= WORK INSTRUCTION =
Pick out all lines of the entries that include the word "computer" and copy them.

= INFORMATION GIVEN =
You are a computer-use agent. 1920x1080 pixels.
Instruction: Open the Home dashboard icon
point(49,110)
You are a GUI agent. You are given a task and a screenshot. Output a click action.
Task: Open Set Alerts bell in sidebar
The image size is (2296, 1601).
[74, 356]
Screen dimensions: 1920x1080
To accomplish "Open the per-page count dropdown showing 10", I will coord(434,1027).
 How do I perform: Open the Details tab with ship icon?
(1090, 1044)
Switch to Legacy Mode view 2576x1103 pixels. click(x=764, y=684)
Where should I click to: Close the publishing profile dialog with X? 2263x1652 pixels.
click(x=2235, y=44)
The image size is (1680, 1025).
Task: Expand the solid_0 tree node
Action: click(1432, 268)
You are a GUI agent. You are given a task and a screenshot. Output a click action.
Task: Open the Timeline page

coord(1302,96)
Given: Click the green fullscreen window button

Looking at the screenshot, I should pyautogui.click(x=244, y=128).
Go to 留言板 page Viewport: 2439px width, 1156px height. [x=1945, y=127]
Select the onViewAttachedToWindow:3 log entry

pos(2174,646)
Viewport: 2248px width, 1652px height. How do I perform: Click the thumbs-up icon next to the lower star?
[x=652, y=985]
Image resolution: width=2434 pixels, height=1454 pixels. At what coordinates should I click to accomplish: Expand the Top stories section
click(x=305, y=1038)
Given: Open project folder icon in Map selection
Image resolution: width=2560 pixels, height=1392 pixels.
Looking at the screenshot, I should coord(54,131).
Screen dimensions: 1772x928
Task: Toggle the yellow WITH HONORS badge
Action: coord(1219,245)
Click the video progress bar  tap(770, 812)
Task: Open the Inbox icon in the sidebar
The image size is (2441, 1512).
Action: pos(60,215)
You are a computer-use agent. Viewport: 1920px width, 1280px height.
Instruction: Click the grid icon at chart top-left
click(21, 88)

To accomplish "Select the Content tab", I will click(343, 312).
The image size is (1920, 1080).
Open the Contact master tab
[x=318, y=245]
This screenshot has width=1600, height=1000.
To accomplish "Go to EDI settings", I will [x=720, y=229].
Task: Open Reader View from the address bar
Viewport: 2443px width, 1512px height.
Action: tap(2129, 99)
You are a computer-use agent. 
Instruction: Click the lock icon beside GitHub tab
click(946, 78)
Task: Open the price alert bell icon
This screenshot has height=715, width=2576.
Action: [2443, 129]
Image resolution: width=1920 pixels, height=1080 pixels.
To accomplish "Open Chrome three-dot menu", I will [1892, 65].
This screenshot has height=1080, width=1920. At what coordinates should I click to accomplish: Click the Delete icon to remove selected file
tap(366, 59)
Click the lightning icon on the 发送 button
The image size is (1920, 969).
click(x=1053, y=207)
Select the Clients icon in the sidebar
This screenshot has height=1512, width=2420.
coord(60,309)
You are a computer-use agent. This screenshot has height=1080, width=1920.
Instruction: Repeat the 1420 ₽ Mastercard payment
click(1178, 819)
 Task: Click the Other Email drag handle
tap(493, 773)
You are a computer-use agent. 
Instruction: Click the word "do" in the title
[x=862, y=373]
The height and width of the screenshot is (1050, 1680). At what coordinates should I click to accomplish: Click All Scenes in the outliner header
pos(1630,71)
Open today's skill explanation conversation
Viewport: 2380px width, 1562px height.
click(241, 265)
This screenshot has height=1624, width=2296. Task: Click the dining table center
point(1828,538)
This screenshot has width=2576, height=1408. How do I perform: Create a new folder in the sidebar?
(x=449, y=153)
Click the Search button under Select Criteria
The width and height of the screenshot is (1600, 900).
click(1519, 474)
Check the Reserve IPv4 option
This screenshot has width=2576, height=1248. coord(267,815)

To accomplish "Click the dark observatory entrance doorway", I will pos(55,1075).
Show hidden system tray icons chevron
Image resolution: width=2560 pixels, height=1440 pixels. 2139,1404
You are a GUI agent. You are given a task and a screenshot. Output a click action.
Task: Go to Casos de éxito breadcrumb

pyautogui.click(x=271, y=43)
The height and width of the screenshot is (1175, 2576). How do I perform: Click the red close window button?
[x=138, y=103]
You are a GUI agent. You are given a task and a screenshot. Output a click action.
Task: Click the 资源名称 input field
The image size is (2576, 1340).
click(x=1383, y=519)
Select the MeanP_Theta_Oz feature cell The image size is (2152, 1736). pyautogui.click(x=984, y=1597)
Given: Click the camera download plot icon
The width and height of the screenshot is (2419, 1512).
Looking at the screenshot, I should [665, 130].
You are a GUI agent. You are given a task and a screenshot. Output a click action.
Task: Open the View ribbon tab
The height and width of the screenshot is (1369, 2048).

= ANSWER TO THIS EXERCISE =
You are a computer-use agent. 1920x1080 pixels.
You are a computer-use agent. Viewport: 1920px width, 1280px height.
You are a computer-use agent. 
You are a computer-use agent. This screenshot has height=1080, width=1920.
You are a computer-use agent. 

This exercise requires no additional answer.